El ataque tuvo lugar cerca de la ciudad de Habarana, a unos 190 kilómetros al noreste de Colombo, es uno de los peores atentados suicidas en la inestable isla del océano Índico y tiene lugar antes de las conversaciones de paz entre el Gobierno y los Tigres de Liberación de Tamil Eelam (TLTE), previstas para el 28 y 29 de octubre en Ginebra.
Las víctimas fueron sobre todo marinos que volvían a casa con un permiso, pero también murieron algunos civiles, dijeron unos oficiales del centro de medios para la seguridad nacional en Colombo. Otras 100 personas resultaron heridas.
'Este acto inhumano es una clara venganza de los terroristas sobre la Armada, que ha inflingido varias derrotas sucesivas sobre el TLTE en sus intentos de introducir armas y explosivos de contrabando', dijo el centro en un comunicado.

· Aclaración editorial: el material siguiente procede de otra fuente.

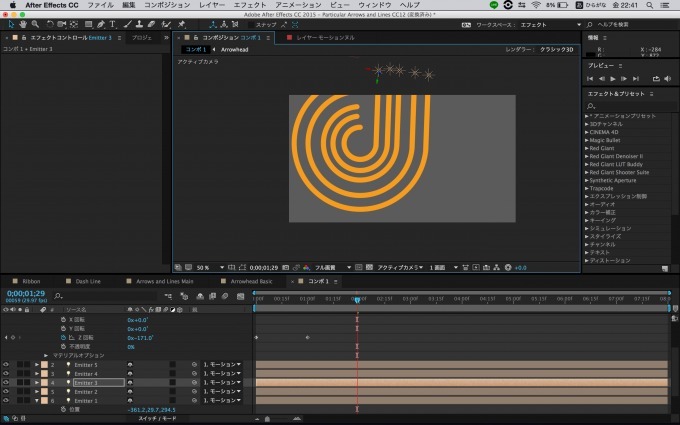
Task: Hide the Emitter 5 layer with eye toggle
Action: tap(6, 365)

Las autoridades indicaron que el ataque tuvo lugar cerca de un campamento de tránsito donde la Armada reúne a sus hombres que vienen o van de la base de Trincomalee, en el este del país, y que de los 15 autobuses reunidos, 13 resultaron dañados.
El convoy paró cerca de la ciudad y muchos marinos habían bajado de los autocares cuando el camión se estrelló contra los vehículos.
El portavoz militar de los Tigres, Rasiah Ilanthiraiyan, dijo que tenía que comprobar con el comandante regional si el TLTE es responsable, pero añadió que se podría justificar el ataque, ya que las fuerzas gubernamentales también hacen lo propio fuera de la zona de guerra y sobre civiles.
REBROTE DE VIOLENCIA
Yasushi Akashi, enviado de Japón, el principal donante de la isla, ha comenzado las conversaciones con los dirigentes gubernamentales para intentar impulsar un proceso de paz de cuatro años que en los últimos meses se ha visto dañado por un incremento en la violencia.
Cientos de personas han muerto desde finales de julio y la tregua acordada en 2002 sólo existe sobre el papel.
La semana pasada, decenas de soldados y rebeldes murieron y cientos resultaron heridos en una de las batallas más sangrientas desde la tregua.
Más de 65.000 personas fallecieron desde 1983 cuando los rebeldes comenzaron la lucha por un estado tamil independiente frente a la mayoría cingalesa.
La situación se ha complicado por un dictamen el lunes del Tribunal Supremo que declara inconstitucional y por tanto inválida la fusión de las provincias del norte y el este de la isla, en las que vive la minoría tamil.